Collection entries
----------------------------------------

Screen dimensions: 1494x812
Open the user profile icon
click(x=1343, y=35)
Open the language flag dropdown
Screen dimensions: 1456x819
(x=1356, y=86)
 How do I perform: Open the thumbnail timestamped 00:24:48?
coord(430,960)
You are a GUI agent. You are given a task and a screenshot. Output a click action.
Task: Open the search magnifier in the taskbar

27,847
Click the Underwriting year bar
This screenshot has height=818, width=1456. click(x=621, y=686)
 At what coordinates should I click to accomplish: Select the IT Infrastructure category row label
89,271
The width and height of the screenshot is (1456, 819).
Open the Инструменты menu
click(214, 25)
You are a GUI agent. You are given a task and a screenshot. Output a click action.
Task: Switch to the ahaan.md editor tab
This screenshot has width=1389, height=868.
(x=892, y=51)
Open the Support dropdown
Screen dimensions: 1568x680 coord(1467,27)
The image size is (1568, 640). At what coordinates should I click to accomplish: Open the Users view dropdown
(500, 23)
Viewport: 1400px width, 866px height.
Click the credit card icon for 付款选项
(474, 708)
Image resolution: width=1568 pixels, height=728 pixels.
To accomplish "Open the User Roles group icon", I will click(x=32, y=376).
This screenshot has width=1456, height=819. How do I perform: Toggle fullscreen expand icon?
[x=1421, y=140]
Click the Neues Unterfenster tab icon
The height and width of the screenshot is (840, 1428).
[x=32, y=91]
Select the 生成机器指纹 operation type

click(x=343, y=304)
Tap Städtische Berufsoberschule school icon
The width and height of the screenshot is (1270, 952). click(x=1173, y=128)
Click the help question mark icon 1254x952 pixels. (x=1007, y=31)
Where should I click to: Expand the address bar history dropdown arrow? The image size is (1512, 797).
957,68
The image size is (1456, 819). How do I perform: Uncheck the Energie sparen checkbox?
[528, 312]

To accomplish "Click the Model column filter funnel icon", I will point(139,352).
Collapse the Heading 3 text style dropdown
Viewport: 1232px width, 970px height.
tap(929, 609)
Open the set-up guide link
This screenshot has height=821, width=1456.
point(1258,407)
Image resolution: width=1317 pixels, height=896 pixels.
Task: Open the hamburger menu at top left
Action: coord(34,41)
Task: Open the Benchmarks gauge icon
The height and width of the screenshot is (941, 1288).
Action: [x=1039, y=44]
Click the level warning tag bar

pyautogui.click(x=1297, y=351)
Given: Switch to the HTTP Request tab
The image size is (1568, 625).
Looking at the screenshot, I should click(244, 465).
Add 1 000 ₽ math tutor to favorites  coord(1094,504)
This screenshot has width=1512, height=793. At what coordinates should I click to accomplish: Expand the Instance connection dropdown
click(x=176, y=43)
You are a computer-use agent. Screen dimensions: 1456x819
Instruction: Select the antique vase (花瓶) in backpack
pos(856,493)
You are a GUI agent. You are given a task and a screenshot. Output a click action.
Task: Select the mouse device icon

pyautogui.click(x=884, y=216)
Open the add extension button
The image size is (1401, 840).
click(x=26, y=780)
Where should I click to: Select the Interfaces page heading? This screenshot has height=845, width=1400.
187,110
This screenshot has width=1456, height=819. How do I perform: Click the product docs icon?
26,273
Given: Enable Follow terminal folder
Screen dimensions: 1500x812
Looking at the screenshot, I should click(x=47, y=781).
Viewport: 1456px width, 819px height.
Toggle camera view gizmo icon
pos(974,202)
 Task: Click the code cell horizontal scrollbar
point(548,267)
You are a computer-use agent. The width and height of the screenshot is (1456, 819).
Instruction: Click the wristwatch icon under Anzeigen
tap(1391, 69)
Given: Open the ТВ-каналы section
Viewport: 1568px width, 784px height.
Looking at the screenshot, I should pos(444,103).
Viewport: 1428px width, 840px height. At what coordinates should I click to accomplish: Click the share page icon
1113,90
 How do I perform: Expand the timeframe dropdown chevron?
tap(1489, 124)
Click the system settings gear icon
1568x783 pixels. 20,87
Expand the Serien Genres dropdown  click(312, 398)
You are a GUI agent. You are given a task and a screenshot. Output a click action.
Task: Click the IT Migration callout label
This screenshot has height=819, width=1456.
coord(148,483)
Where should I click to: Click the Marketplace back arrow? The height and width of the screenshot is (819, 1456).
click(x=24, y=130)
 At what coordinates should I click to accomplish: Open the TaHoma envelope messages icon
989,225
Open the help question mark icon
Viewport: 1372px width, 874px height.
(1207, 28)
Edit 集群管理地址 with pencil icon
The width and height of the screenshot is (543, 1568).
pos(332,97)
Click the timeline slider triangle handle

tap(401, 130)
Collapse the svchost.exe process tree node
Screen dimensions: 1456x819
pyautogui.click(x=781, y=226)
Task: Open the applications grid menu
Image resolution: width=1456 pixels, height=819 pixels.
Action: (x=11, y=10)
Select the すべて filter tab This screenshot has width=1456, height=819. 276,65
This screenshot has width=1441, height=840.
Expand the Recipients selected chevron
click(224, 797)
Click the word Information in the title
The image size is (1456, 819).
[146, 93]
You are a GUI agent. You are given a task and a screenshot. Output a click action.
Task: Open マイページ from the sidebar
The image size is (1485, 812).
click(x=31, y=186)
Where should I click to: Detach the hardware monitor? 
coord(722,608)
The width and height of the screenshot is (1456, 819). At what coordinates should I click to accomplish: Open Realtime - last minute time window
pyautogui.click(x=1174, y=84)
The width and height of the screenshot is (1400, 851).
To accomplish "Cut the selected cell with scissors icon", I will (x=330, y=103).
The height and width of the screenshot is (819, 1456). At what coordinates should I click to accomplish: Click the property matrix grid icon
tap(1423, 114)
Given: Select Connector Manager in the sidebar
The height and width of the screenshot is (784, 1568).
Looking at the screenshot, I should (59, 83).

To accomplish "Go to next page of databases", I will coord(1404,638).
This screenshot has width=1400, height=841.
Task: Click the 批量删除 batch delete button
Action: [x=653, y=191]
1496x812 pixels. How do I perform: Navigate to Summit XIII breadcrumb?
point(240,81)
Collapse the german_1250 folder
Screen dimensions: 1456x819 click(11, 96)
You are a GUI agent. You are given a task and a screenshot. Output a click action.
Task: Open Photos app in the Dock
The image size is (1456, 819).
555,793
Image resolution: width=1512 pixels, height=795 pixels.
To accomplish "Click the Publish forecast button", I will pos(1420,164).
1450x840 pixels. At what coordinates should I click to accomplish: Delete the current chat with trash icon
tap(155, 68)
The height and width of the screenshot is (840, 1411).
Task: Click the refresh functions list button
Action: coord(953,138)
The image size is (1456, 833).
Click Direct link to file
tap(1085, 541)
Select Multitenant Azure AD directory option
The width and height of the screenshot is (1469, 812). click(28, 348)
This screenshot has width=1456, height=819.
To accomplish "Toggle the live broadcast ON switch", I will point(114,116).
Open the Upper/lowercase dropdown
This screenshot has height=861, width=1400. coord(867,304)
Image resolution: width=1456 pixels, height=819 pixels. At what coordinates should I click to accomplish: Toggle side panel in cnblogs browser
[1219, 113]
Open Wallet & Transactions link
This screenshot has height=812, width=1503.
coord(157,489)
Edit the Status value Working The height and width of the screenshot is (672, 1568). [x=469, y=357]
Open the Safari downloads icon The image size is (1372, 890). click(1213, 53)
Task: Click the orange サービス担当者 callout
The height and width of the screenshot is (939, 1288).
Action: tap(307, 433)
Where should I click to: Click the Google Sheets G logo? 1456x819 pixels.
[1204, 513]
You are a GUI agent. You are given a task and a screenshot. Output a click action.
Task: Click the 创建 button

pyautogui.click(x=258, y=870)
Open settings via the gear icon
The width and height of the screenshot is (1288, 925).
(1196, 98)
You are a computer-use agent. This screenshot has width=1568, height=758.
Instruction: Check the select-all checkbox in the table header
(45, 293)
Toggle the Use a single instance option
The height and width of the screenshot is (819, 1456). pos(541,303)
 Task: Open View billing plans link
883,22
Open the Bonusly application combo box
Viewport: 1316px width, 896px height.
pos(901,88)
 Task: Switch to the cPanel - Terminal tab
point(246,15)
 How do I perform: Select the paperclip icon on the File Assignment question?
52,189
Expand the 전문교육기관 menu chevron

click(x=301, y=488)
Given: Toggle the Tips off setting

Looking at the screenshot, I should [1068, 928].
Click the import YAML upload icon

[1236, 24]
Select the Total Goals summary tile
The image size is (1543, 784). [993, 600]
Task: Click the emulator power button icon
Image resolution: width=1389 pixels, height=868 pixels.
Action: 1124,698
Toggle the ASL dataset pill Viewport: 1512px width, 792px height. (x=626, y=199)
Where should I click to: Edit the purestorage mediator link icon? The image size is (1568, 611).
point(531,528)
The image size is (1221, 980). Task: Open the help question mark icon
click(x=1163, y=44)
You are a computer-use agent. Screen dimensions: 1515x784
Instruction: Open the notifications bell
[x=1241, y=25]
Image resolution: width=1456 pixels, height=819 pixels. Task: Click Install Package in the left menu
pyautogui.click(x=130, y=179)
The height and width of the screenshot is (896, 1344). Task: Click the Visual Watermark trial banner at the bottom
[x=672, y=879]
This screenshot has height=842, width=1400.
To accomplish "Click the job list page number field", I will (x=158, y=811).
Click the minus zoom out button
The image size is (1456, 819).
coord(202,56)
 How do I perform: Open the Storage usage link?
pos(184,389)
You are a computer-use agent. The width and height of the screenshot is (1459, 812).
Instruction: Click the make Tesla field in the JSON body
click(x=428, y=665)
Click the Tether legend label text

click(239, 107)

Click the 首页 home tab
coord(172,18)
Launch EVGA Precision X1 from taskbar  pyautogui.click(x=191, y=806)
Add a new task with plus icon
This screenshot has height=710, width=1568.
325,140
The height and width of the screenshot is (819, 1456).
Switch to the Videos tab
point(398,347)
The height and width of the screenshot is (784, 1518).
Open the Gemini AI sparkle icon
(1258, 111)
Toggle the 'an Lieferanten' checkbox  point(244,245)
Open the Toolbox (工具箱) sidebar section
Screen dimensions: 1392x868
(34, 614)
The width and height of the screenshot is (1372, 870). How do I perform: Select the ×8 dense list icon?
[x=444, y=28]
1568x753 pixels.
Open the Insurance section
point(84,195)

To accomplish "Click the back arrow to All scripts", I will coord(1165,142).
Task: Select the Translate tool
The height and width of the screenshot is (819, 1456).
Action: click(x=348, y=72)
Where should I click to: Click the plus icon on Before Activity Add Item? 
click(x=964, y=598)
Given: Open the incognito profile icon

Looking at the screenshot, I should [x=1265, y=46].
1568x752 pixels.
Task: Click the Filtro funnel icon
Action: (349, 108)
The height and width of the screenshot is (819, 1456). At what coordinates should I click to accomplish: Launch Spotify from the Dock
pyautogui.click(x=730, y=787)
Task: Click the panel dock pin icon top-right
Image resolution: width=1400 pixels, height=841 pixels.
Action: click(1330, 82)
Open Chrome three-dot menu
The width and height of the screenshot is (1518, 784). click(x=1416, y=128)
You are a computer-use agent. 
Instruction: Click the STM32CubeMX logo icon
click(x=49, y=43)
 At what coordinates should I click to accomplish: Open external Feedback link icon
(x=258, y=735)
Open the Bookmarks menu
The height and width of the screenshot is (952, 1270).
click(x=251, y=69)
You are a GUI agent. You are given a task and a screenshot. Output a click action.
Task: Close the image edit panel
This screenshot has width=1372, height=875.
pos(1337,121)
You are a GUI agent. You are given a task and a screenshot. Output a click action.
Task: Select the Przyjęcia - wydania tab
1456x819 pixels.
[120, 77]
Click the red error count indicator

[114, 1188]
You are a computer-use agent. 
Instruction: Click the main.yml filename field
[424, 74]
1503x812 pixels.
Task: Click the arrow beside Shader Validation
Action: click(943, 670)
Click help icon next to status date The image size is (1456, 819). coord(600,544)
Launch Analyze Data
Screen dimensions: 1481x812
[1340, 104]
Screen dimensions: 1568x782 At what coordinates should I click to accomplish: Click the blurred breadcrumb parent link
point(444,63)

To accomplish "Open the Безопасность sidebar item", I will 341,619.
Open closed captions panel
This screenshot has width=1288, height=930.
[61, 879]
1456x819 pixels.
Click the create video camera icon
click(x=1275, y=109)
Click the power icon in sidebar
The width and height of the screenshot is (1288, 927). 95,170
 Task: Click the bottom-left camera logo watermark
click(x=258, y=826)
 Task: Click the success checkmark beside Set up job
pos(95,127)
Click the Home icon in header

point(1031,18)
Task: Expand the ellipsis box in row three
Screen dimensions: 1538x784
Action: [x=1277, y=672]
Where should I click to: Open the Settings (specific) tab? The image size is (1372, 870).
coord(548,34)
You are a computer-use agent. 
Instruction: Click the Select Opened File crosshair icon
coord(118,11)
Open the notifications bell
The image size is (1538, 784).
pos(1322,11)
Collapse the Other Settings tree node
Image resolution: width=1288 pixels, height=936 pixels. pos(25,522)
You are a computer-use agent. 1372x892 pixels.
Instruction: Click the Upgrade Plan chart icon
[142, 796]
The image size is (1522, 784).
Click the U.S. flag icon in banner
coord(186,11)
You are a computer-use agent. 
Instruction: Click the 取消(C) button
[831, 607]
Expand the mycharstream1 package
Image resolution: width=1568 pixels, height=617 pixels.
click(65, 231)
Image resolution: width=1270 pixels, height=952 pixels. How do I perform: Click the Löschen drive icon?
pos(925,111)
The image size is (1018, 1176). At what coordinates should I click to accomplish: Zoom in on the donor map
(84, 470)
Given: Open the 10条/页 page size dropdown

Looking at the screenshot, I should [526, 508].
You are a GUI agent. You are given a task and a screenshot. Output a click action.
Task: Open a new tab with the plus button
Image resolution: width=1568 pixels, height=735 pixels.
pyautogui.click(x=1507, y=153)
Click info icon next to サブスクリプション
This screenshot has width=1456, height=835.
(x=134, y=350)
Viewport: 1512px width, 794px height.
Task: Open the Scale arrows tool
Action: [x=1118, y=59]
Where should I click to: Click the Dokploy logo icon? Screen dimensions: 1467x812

----------------------------------------

Out of the data above, give again only the lines starting at the one holding "Where should I click to: Click the Marketplace" and ending at the one holding "The width and height of the screenshot is (1400, 851).", unchanged.

Where should I click to: Click the Marketplace back arrow? The height and width of the screenshot is (819, 1456).
click(x=24, y=130)
 At what coordinates should I click to accomplish: Open the TaHoma envelope messages icon
989,225
Open the help question mark icon
Viewport: 1372px width, 874px height.
(1207, 28)
Edit 集群管理地址 with pencil icon
The width and height of the screenshot is (543, 1568).
pos(332,97)
Click the timeline slider triangle handle

tap(401, 130)
Collapse the svchost.exe process tree node
Screen dimensions: 1456x819
pyautogui.click(x=781, y=226)
Task: Open the applications grid menu
Image resolution: width=1456 pixels, height=819 pixels.
Action: (x=11, y=10)
Select the すべて filter tab This screenshot has width=1456, height=819. 276,65
This screenshot has width=1441, height=840.
Expand the Recipients selected chevron
click(224, 797)
Click the word Information in the title
The image size is (1456, 819).
[146, 93]
You are a GUI agent. You are given a task and a screenshot. Output a click action.
Task: Open マイページ from the sidebar
The image size is (1485, 812).
click(x=31, y=186)
Where should I click to: Detach the hardware monitor? 
coord(722,608)
The width and height of the screenshot is (1456, 819). At what coordinates should I click to accomplish: Open Realtime - last minute time window
pyautogui.click(x=1174, y=84)
The width and height of the screenshot is (1400, 851).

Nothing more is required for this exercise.